DVD/Rom-Tst Corp. -> Fehlanzeige

Installiert wurde per USB-Stick

Wie bereits mitgeteilt, hab ich den SATA-Stecker dann auch mal in freie Plätze gesteckt.

Dort wurde es auch mal gefunden. Doch nach 3x Neustart isses wieder weg.

Und wenn das BIOS das nicht findet, hilft auch kein (GRUB)Kernel-Setting

----------

## firefly

klingt entweder nach defekten kabel oder das Laufwerk hat einen knacks.

Tausch mal das SATA kabel

----------

## LuxJux

Habe in meiner Buddel-Kiste ein original-verschweißtes Tütchen mit Sata-Kabeln gefunden.

Waren sogar 2 darin.

Wer hier in letzter Zeit mitgelesen hat:

Das Spiel läuft nun. 

Test 1: Mehrmals neustarten, ob sich das DVD auch hält.

Test 2: Helligkeit anpassen. Und den GK3-GraphikOptionen-Booster testen (gibts auf sourceforge)

Edit: Ich setz das mal noch nicht auf <gelöst>Last edited by LuxJux on Tue Jan 16, 2018 11:01 pm; edited 2 times in total

----------

## LuxJux

So. Letzte Chance. Wine "repariert" die Graphik im Spiel nicht.

Sollte das jetzt mit playonlinux auch nicht funzen, hab ich mir wohl das falsche Spiel ausgesucht.

O-DVD geht ja jetzt wieder (hoffentlich auch auf Dauer)

Edit: Und bitte entschuldigt das kreuzquerhinundher

----------

## LuxJux

Abschließend: (übergreifende Themen)

GK3 läuft weder mit Win, Wine oder playonlinux. (Spiel läuft zwar schon....doch die Graphikfehler.....ist halt zu alt)

deshalb kam Syberia3 ins Spiel.

Auch dieses Spiel läuft. (Sowohl mit Wine als auch mit playonlinux) Das Introvideo ist fehlerfrei.

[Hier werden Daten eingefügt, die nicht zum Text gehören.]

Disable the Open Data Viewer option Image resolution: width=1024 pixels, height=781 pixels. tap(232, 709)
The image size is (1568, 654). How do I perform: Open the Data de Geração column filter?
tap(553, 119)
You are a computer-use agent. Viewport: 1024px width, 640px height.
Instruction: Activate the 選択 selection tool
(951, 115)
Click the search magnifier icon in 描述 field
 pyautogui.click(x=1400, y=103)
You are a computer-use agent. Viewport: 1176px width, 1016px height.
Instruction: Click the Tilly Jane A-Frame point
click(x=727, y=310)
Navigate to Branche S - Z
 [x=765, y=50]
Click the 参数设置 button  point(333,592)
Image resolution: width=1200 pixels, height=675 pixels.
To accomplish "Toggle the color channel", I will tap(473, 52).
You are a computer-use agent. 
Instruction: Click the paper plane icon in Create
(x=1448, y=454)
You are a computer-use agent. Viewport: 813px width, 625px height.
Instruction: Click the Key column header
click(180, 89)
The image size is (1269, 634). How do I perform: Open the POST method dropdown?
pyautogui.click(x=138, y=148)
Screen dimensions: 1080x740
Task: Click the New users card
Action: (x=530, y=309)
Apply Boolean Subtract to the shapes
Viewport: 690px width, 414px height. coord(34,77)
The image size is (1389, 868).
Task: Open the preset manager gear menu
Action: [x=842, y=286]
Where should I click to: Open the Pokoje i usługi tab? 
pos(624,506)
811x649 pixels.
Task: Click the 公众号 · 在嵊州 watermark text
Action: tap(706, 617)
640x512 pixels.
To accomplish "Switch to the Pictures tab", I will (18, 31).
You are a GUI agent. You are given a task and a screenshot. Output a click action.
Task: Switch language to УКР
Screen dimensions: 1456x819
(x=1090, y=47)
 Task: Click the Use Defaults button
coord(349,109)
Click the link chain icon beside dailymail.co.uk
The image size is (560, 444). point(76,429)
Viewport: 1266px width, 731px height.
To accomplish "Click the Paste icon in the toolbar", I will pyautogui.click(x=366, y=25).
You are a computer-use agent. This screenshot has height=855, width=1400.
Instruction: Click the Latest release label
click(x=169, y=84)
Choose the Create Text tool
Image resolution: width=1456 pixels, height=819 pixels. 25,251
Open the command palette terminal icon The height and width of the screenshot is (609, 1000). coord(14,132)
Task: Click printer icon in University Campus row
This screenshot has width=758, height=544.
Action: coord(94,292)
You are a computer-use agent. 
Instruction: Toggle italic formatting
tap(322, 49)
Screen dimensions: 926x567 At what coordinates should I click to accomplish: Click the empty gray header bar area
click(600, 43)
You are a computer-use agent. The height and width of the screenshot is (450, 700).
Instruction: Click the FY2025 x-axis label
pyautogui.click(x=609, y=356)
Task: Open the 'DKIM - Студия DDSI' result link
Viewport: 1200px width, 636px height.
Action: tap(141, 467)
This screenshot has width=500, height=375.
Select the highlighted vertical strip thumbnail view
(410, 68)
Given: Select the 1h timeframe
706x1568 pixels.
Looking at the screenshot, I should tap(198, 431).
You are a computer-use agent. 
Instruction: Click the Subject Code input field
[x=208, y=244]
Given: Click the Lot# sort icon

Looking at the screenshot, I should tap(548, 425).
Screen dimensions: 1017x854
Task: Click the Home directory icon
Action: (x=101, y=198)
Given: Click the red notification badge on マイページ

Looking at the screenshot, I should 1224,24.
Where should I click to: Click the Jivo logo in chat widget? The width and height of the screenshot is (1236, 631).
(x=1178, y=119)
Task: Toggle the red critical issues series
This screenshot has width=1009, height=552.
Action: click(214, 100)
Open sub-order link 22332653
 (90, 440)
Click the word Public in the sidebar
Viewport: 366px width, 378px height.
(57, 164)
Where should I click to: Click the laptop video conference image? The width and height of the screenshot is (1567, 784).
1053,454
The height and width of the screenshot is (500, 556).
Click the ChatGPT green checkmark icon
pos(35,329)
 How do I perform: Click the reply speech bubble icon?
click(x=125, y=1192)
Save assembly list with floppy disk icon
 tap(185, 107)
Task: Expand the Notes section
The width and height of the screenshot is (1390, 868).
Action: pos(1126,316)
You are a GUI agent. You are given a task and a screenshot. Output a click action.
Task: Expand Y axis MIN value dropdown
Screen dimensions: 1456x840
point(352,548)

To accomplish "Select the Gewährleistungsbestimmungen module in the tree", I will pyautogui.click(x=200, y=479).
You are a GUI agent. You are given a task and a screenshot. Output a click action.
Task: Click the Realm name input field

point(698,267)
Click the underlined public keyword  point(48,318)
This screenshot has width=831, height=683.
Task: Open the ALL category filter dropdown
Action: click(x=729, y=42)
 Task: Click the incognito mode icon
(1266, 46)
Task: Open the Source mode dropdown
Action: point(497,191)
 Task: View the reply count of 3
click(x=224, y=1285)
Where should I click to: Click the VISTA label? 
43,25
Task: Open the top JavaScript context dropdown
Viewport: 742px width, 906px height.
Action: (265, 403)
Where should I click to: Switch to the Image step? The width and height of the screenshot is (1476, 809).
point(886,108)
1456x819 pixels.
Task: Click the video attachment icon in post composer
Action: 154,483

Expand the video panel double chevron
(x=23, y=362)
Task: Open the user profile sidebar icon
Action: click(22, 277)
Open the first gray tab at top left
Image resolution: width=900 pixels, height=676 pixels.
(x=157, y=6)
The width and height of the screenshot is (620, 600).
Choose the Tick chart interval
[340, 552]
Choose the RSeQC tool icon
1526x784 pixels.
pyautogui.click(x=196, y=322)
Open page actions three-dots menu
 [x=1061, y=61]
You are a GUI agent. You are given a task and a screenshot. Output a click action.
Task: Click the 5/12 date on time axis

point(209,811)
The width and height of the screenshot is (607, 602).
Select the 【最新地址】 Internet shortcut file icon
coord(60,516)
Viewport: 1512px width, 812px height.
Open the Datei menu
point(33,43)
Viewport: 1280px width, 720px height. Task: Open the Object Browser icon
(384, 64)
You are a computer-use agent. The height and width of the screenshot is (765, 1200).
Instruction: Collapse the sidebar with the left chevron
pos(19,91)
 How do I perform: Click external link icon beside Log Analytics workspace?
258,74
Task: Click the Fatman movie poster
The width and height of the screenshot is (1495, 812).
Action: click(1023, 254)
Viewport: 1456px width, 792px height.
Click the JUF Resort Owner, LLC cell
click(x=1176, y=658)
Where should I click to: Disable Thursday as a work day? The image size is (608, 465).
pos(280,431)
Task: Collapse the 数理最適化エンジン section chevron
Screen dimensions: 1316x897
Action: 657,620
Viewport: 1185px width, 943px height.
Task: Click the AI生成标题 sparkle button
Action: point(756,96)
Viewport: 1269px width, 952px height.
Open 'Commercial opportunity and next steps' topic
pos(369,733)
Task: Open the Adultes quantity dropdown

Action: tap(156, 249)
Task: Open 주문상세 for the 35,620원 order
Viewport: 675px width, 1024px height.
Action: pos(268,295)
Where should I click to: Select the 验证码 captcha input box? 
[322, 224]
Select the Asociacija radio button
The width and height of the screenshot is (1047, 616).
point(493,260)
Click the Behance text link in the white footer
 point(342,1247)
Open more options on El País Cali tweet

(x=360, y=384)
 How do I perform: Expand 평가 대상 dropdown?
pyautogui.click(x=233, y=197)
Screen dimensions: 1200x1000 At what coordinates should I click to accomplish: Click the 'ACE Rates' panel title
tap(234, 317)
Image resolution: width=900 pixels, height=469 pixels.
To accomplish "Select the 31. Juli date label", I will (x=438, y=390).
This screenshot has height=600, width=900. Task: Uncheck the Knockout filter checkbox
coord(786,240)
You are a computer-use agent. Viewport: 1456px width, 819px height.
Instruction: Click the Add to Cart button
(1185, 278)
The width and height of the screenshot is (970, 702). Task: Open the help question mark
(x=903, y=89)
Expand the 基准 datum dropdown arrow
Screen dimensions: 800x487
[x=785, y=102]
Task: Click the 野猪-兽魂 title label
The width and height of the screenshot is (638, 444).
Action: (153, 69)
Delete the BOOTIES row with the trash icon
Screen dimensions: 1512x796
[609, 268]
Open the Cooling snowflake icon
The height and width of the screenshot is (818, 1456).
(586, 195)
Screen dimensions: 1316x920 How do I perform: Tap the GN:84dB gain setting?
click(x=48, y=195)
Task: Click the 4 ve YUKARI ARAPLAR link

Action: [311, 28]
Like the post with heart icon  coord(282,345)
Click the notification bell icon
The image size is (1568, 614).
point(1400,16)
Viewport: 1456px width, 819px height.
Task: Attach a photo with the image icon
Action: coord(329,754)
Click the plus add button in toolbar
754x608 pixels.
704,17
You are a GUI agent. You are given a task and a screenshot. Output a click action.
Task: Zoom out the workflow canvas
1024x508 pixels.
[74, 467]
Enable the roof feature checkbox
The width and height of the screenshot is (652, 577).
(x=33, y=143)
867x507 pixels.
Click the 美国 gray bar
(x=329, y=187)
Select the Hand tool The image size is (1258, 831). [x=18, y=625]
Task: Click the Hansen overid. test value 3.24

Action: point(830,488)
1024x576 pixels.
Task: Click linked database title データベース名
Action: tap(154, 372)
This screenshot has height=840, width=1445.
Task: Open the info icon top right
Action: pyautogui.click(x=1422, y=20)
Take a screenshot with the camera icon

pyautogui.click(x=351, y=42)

Im Spiel selber werden die Shader, Vertex, Vortex ??? jedoch nicht korrekt gesampelt.

Kate ist halbunsichtbar und von Kurk gibts auch nur einen ungerenderten Kopf. 1. Spielszene (ist wohl zu neu)

P.S.: Hab jedoch die Steam-Version nicht. Evtl. gibts ja schon einen Patch dafür

----------